Economic impact of family businesses

Family firms are an integral part of Oman’s economy and have contributed significantly to the GDP of the country which sustains economic growth. Family business is defined as a business in which two or more members of a family are involved and the majority of ownership and control lies within the family. Family business is one of the oldest forms of business organisation.
Family ownership is often associated with a double role for the family as that of owners and managers of the firm. In economic terms, families make firm-specific investments in human capital, which makes them reluctant to give up control. This, and the fact that typically a higher share of owner’s wealth is invested in the firm, creates a long-term commitment to the survival of the company and results in family firms being more risk-averse than other firms.
The business families established by parents and their grandparents under extreme circumstances are passed on to the next generation till their companies attain a certain level of popularity.
However, some companies faced prospects to become extinct after the third generation. The business families in Oman represent roughly around 90 per cent of the total companies and their contribution to the national economy however is still very much limited.
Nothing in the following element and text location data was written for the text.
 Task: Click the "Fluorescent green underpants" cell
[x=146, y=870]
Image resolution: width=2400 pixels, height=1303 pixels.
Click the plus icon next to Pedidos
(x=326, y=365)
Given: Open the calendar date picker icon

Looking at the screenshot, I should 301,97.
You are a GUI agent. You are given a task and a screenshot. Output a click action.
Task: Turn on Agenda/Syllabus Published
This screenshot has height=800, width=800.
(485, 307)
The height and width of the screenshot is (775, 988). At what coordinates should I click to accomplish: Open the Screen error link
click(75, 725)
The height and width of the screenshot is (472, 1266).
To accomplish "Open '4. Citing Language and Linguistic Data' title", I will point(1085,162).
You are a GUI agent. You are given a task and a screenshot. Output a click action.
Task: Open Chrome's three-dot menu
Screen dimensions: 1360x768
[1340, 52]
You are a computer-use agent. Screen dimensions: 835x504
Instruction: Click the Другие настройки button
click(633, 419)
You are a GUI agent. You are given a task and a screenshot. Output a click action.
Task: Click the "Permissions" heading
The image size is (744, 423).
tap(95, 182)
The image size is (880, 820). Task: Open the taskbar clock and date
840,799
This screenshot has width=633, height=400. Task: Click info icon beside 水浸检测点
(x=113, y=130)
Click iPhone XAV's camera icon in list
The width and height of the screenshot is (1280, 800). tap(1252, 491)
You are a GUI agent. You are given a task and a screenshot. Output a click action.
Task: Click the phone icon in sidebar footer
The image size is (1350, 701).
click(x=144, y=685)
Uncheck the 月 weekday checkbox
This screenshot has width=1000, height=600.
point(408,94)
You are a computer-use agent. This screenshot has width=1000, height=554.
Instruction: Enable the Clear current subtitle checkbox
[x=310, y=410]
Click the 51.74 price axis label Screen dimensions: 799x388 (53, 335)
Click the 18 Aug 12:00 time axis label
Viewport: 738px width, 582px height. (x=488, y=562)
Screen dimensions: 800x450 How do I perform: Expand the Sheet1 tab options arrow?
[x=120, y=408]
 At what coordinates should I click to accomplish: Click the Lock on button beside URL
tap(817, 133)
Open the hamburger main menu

The private companies in Oman have achieved significant success during the last four decades. However, we are looking at the bright side to see more expansion to avoid any disastrous results that affect them, particularly companies which are transferred from the founder to future generations.
This invariably makes me think about the transformation into joint stock companies through their inclusion in the financial market as a necessity. Primarily this will avoid conflicts like the law of averages on age and inheritance issues as most of them desire to have prime positions to head the company.
The financial crisis which affected the region since 2014 revealed that private companies solely depend on government support through tenders and supplies to the government sector.
Unfortunately, Sultanate’s economy depended more on international companies’ more than local ones since we do not have many companies who can achieve what is expected.
For example, most of the companies which work to develop the real estates are global and the recent signing of a Memorandum of Understanding with Damac Company to develop the Sultan Qaboos Port in Muttrah to transform it to tourist spot is one of many examples.
We need to have more firms to merge and form major conglomerates or companies. They can benefit from the many facilities offered by Muscat Securities Market (MSM) or from different establishments. They can obtain large loans from finance companies because banks give large loans to the joint stock companies rather than for family business.
As I write this article, I am trying to get accurate figures from the concerned authorities with regard to capital of family business and how much is its contribution to the national economy. I think we need more studies on how we can establish companies and on how we can handle big infrastructure projects.